The Gloster Aircraft Company AS31 was a large, twin-engine, two bay biplane of all-metal construction with relatively high-power to secure good performance in tropical conditions. As a result, it could maintain flight on one engine if needed, at maximum weight and at 9,000 ft altitude.
The company advertised it stating ‘The Gloster Aircraft Co. Ltd are specialising in civil aircraft - Survey, Passenger Carrying, Freight Carrying and Postal Machines’.
The design of the Gloster AS31 had its origins within the De Havilland Aircraft Co Ltd as the DH67, the intended customer being the Aircraft Operating Co. Ltd (a sister firm of De Havilland), as a replacement for their aging DH9's.
The DH67 in turn, was in effect a scaled down all-metal, twin-engine version of their DH66 Hercules.
The huge success of the DH Moth and production of the DH66 had resulted in a management decision, taken in November 1928, to transfer responsibility for the design to the Gloster Aircraft Co Ltd.
Gloster initially modified the DH67 aircraft, to make it more suitable for a greater multi-role use, rather than as a dedicated survey machine.  The also gave it the designation AS.31 (Aerial Survey 31) and in its final form, it bore only a superficial resemblance to the original DH design.
Prototype Gloster AS31 Survey G-AADO
An air to air photograph of the prototype Gloster AS31 Survey G-AADO.
Two airframes were built, the first aircraft (G-AADO) flying for the first time in June 1929.  It was eventually handed over to the Aircraft Operating Company on 25th January 1930, whereafter it was occasionally chartered by the Secretary for Air for various overseas visits.
The second machine (K2602) was delivered to the RAF and was allocated to Royal Aircraft Establishment (RAE) Farnborough for trials.

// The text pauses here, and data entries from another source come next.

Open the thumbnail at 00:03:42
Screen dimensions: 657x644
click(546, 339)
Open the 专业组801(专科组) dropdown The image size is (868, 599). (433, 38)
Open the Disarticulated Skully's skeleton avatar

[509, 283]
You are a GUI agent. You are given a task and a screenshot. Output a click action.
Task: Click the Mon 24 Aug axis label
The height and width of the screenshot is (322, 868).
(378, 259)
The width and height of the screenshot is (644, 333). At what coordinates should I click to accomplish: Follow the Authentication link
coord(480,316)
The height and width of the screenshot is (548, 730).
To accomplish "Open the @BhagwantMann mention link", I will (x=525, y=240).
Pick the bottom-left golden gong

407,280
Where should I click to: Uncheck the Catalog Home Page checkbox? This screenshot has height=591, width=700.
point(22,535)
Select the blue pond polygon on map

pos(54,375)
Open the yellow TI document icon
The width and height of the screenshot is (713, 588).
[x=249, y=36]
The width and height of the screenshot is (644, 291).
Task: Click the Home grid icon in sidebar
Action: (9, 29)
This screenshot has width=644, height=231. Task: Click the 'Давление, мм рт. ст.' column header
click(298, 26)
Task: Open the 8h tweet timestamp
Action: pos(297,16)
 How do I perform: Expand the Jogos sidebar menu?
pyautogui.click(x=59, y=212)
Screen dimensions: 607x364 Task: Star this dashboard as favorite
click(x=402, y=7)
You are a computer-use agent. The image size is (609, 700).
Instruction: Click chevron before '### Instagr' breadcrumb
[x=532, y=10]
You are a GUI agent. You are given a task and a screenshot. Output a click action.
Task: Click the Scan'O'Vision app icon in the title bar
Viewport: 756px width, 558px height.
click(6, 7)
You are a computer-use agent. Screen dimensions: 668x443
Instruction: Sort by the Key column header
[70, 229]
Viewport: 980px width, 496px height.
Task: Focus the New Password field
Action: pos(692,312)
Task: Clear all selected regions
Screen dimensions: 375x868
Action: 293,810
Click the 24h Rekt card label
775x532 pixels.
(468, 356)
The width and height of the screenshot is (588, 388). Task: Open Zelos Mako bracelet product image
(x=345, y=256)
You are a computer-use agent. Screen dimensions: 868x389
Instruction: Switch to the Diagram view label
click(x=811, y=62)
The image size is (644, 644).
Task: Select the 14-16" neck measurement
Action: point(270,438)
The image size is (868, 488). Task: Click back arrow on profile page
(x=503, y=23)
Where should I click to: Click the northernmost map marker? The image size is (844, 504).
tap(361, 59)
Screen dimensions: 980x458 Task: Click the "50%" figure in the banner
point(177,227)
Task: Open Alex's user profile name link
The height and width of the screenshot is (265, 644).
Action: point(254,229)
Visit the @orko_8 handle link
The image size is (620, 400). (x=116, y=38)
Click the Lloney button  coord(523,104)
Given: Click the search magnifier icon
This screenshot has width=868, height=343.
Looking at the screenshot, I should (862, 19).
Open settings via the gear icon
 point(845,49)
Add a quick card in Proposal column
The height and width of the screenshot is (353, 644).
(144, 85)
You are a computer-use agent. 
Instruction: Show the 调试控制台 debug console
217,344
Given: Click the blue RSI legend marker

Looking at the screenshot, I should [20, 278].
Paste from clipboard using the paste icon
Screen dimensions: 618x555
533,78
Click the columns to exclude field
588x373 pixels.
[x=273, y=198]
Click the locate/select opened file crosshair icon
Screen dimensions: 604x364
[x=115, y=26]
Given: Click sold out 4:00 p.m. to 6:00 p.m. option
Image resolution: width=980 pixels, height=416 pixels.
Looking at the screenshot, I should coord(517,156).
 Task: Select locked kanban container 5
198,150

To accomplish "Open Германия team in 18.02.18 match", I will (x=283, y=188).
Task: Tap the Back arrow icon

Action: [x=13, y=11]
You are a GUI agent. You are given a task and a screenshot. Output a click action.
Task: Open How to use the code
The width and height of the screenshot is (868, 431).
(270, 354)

Being delivered on 16th November 1931, it was mainly used for radio telegraphy trials.
Gloster AS31 Survey K2602
The second Gloster AS31 Survey K2602.
In March 1930, the prototype (G-AADO) was subsequently flown by De Havilland Chairman Alan S Butler from Heston to Cape Town between 20th March and 11th April 1930, achieving an average of 128 mph.
It was later used for survey work in Bulawayo during 1931, completing a survey of 63,000 square miles of Northern Rhodesia. In these operations, the aircraft demonstrated outstanding reliability before it was transferred to the South African Air Force in 1935, It remained in service until it was scrapped in December 1942.
Gloster Aircraft received interest from Egypt, who explored its potential for a bomber / reconnaissance role, although this was later abandoned.



Powerplant Two 525 hp Bristol Jupiter XI radial engines
Span 61 ft 0 in
Maximum Weight 8,570 lb
Capacity  Two or three seat – pilot, navigator and camera operator
Maximum Speed 131 mph
Cruising Speed 110 mph
Range / Endurance 495 miles, 4.5 hr at 1,000 ft; 6.5 hr at 20,000 ft



Two aircraft ony, G-AADO and K2602, neither of which survive.